Once the data has been read, restate all of it exactly.

Stored data:

━━━

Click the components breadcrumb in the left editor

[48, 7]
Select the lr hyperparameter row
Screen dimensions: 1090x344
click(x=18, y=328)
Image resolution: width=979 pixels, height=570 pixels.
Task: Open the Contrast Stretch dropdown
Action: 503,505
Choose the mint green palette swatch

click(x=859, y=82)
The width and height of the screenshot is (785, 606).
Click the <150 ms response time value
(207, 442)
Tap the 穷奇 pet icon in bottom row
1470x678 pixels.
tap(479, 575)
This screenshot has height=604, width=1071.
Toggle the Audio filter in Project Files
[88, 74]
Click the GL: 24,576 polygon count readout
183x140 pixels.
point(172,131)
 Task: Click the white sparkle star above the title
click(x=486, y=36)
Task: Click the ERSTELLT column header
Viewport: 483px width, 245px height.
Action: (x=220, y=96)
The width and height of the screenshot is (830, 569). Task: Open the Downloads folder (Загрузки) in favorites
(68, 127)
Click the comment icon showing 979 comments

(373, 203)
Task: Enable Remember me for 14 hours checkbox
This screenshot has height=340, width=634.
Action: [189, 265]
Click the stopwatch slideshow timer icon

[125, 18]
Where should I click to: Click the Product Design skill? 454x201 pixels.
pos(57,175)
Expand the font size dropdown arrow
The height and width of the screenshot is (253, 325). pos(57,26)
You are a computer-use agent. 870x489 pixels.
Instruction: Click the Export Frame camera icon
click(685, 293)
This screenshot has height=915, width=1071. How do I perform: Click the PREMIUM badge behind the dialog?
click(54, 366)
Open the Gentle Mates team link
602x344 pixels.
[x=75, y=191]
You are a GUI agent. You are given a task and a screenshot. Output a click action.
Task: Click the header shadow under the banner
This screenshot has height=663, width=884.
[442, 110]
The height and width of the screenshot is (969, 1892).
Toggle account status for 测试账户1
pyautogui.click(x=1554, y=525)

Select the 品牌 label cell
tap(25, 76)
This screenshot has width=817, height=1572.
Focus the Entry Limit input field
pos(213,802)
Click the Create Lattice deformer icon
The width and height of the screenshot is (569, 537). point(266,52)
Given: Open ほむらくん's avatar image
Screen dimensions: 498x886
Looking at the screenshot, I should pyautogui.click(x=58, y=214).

━━━

Answer to this exercise:
Click the components breadcrumb in the left editor

[48, 7]
Select the lr hyperparameter row
Screen dimensions: 1090x344
click(x=18, y=328)
Image resolution: width=979 pixels, height=570 pixels.
Task: Open the Contrast Stretch dropdown
Action: 503,505
Choose the mint green palette swatch

click(x=859, y=82)
The width and height of the screenshot is (785, 606).
Click the <150 ms response time value
(207, 442)
Tap the 穷奇 pet icon in bottom row
1470x678 pixels.
tap(479, 575)
This screenshot has height=604, width=1071.
Toggle the Audio filter in Project Files
[88, 74]
Click the GL: 24,576 polygon count readout
183x140 pixels.
point(172,131)
 Task: Click the white sparkle star above the title
click(x=486, y=36)
Task: Click the ERSTELLT column header
Viewport: 483px width, 245px height.
Action: (x=220, y=96)
The width and height of the screenshot is (830, 569). Task: Open the Downloads folder (Загрузки) in favorites
(68, 127)
Click the comment icon showing 979 comments

(373, 203)
Task: Enable Remember me for 14 hours checkbox
This screenshot has height=340, width=634.
Action: [189, 265]
Click the stopwatch slideshow timer icon

[125, 18]
Where should I click to: Click the Product Design skill? 454x201 pixels.
pos(57,175)
Expand the font size dropdown arrow
The height and width of the screenshot is (253, 325). pos(57,26)
You are a computer-use agent. 870x489 pixels.
Instruction: Click the Export Frame camera icon
click(685, 293)
This screenshot has height=915, width=1071. How do I perform: Click the PREMIUM badge behind the dialog?
click(54, 366)
Open the Gentle Mates team link
602x344 pixels.
[x=75, y=191]
You are a GUI agent. You are given a task and a screenshot. Output a click action.
Task: Click the header shadow under the banner
This screenshot has height=663, width=884.
[442, 110]
The height and width of the screenshot is (969, 1892).
Toggle account status for 测试账户1
pyautogui.click(x=1554, y=525)

Select the 品牌 label cell
tap(25, 76)
This screenshot has width=817, height=1572.
Focus the Entry Limit input field
pos(213,802)
Click the Create Lattice deformer icon
The width and height of the screenshot is (569, 537). point(266,52)
Given: Open ほむらくん's avatar image
Screen dimensions: 498x886
Looking at the screenshot, I should pyautogui.click(x=58, y=214).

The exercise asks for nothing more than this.